Problem to solve: The reply is to be the lines from the one with "You are a computer-use" through the last line of the records below, each retyped exactly, with pictures left out.

══ Records shown

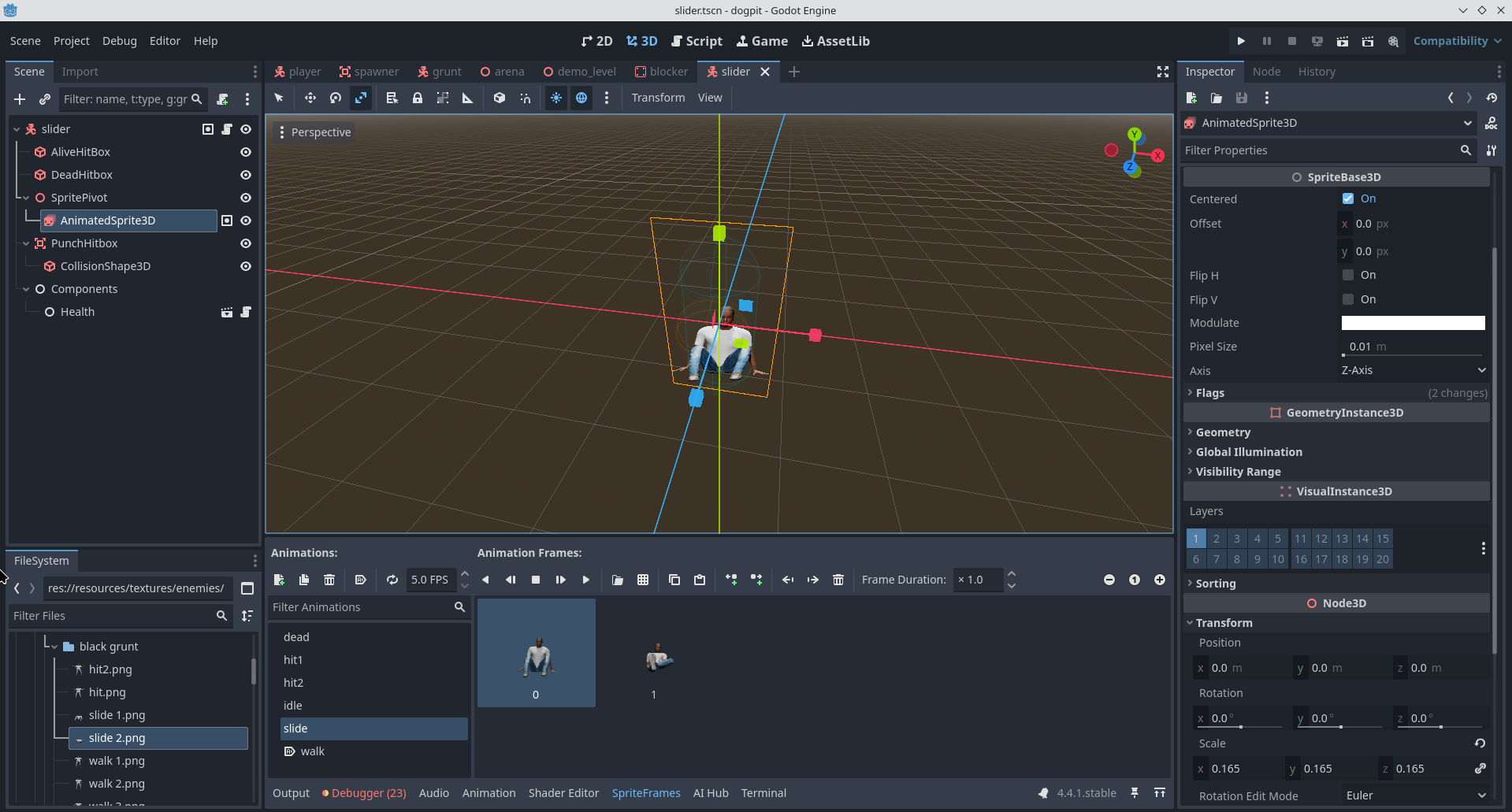Enable the Flip H checkbox
The image size is (1512, 812).
pyautogui.click(x=1348, y=275)
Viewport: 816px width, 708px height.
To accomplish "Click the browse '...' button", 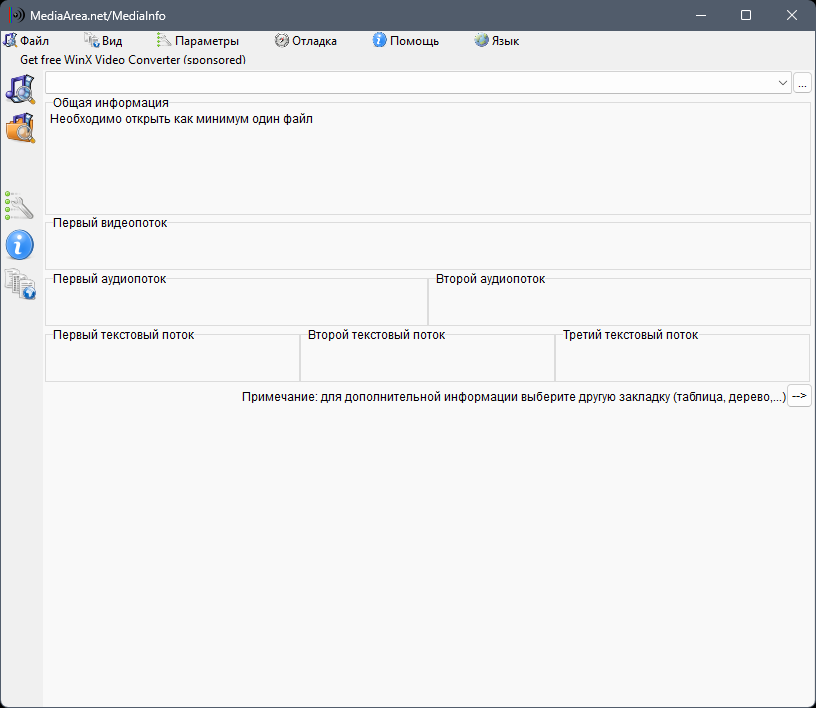I will pyautogui.click(x=802, y=83).
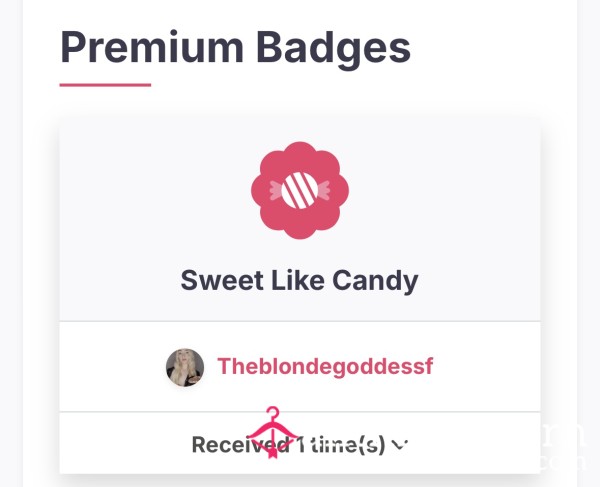
Task: Click the pink hanger watermark icon
Action: click(x=272, y=432)
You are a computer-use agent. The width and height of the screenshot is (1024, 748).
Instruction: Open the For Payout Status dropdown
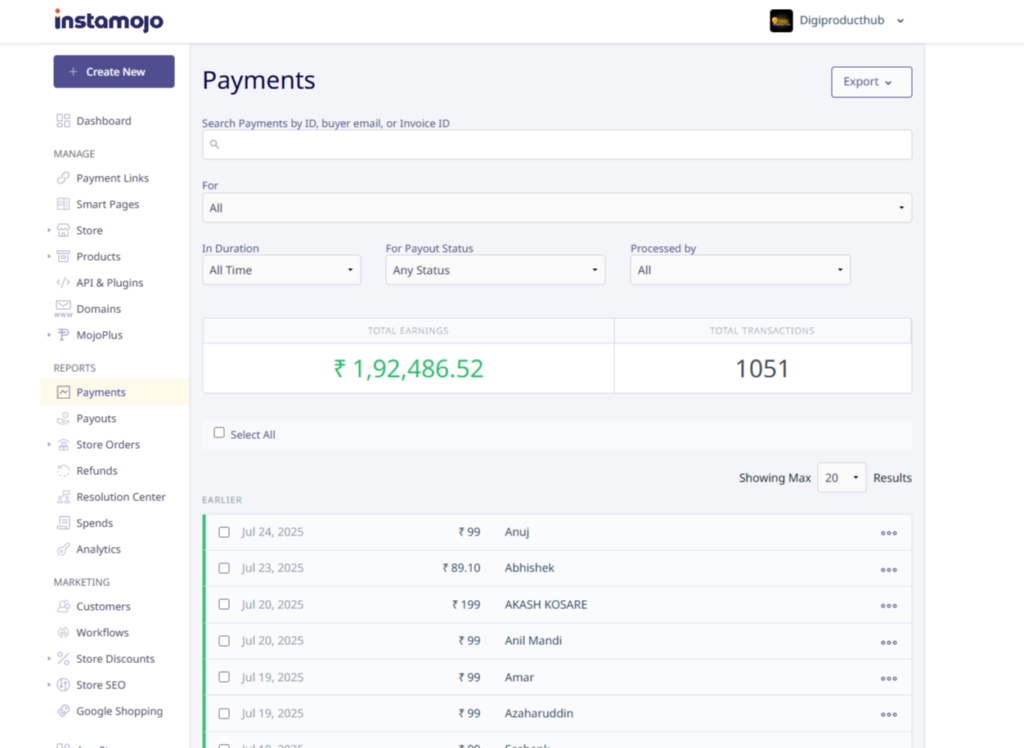point(495,270)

════

Exercise result:
You are a computer-use agent. The width and height of the screenshot is (1024, 748).
Instruction: Open the For Payout Status dropdown
point(495,270)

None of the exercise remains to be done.